Shortly after this, still in hiding, Blodgett had a brainwave. Indeed, he became somewhat furious and offended himself. The conversion offer, he decided, was an example of the old cliché “If you can’t beat them, join them”. Well… he would join them, but not in the way they thought. If half-starved visionaries could propagate the Christian gospels, and Mohammed could claim to have heard the voice of God, as so many others down the centuries had insisted, with varying degrees of success, that they were in direct contact with supernatural powers, what was to stop Blodgett announcing that he, and only he, had found the true path? From this spark of inspiration was Blodgettism born.
He began to make clandestine visits to the municipal library at Blister Lane, devouring, among other works, the Qu’ran, the Bible, the collected works of L Ron Hubbard and David Icke, the Book of Mormon, sacred texts from all the major religions and many of the minor ones, even a couple of novels by Ayn Rand. After a few weeks of constant reading, Blodgett set out to define Blodgettism. He did not want it to be a synthesis of every other faith – that seemed a little too pat, a little too Blavatskyesque – and nor did he want it to be simply an amalgam of the good bits. Considering that he was still under sentence of death from a number of shouting men with beards, Blodgett wanted Blodgettism to be a faith at once as rigorous and intransigent as Islam. Thus, he cast aside with reluctance some of the more amusing things he had learned, such as underwear regulations in Mormonism, and Mr Hubbard’s intergalactic drivel, and fixed his attention on jihad. As far as jihad-as-inner-struggle was concerned, Blodgett could not give a hoot. But jihad-as-holy-war appealed to him as a way of taking on his persecutors, and thus became the most important feature of the Blodgettist religion.

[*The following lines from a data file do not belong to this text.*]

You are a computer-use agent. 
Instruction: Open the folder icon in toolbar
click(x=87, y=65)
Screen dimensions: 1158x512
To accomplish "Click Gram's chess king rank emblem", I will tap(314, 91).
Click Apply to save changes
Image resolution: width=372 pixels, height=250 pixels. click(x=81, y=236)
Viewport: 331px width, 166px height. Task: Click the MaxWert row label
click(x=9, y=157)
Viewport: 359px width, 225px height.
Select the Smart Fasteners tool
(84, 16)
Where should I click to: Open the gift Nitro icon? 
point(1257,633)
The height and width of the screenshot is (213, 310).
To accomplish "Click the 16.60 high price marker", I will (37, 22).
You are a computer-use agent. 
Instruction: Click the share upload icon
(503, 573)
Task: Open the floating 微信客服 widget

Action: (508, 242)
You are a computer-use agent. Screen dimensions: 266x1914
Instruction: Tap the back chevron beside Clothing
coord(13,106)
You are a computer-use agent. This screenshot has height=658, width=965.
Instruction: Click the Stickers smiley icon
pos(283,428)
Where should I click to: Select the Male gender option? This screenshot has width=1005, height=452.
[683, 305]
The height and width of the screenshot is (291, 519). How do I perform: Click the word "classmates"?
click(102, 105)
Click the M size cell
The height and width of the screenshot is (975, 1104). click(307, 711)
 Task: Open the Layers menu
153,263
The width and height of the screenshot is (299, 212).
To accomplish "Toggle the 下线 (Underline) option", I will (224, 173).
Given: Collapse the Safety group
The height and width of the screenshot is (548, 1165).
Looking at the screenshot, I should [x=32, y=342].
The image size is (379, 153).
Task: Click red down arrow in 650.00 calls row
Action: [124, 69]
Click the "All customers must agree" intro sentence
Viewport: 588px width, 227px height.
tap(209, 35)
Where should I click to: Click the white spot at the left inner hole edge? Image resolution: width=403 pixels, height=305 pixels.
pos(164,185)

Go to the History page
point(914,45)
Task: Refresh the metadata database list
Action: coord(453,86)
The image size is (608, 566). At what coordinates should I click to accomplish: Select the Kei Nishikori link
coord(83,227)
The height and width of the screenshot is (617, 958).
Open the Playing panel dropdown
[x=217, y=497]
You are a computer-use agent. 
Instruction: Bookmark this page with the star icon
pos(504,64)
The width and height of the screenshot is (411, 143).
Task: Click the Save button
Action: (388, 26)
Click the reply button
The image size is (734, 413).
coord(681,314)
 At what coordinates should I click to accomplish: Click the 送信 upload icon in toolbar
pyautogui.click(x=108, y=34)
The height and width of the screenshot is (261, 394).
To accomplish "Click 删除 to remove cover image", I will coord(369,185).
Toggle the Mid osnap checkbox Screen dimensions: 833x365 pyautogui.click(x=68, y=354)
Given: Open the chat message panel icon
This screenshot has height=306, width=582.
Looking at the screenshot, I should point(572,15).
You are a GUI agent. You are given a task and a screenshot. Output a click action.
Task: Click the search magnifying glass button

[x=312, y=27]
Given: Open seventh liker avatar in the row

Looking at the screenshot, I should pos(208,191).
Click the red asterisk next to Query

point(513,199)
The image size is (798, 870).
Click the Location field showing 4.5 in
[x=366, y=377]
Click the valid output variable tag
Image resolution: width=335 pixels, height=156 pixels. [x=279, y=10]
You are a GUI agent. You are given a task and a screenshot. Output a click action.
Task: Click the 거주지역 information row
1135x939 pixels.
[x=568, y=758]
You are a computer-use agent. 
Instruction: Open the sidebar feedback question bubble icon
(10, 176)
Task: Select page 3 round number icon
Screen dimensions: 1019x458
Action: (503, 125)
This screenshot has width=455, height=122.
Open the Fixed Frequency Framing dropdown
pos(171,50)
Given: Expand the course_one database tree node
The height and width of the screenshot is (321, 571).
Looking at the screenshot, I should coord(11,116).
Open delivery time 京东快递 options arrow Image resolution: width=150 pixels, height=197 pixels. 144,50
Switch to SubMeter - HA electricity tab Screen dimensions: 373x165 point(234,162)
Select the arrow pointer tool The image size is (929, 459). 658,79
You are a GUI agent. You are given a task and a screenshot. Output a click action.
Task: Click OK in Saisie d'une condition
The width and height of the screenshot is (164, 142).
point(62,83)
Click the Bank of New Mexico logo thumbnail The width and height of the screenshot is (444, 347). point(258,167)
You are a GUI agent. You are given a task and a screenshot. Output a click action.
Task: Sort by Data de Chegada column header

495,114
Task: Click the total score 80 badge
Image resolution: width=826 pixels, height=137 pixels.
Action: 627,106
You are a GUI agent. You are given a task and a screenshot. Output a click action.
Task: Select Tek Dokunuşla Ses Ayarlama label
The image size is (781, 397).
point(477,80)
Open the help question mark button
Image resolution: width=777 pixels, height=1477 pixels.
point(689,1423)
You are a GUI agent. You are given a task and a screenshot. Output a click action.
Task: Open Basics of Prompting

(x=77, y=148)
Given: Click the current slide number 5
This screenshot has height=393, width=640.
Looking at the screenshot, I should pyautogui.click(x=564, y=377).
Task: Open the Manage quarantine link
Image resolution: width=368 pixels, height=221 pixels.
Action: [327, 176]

In The Book Of Blodgett, published in paperback the following year, it has to be said that the founder of the new religion makes an impeccably reasonable argument in favour of his faith. Having devised a set of laws – called Blodgettia – he announces that it is the duty of everyone on earth to obey them, or be killed. Taking his cue mainly from the Qu’ran and the Old Testament, Blodgett devised an appropriately illogical and arbitrary set of regulations for human behaviour. The list of laws is too long and abstruse to reproduce here, but a couple of examples will suffice.
Blodgettia Law Number 12. Thou shalt not eat plums within ten yards of a pig or a goat or a starling. Those that disobey this law will be bundled up in sacking and thrown into a canal.
Blodgettia Law Number 49. It is forbidden to wear your hat at other than a jaunty angle. See appendix for diagrams of angles of jauntiness and non-jauntiness. Officials of the Committee For The Promotion Of Blodgettian Virtue And The Wholesale Suppression Of Blodgettian Vice And Abomination, armed with protractors and tape measures, will fan out across the land, and where they find hats worn at non-jaunty angles they shall proceed to poke malefactors with pointy sticks before putting them to an entirely justifiable death.
Of course, the Prophet Mohammed – let’s just take a look at that picture again, to remind ourselves –
As I was saying, the Prophet Mohammed was able to spread his word through a combination of historical and geographic circumstance and violence. Alas, Blodgettism never really took root, numbering perhaps only three or four devotees at its height, including Blodgett himself. But there are a few copies of The Book Of Blodgett which have not been pulped or thrown into dustbins, and they may yet inspire a new generation of fanatical adherents, who will demand, in big shouty voices, that they are right and every one else is wrong, and get very upset and angry if you disagree with them, and it will be your fault if they decide to blow you up or chop off your head. Be warned.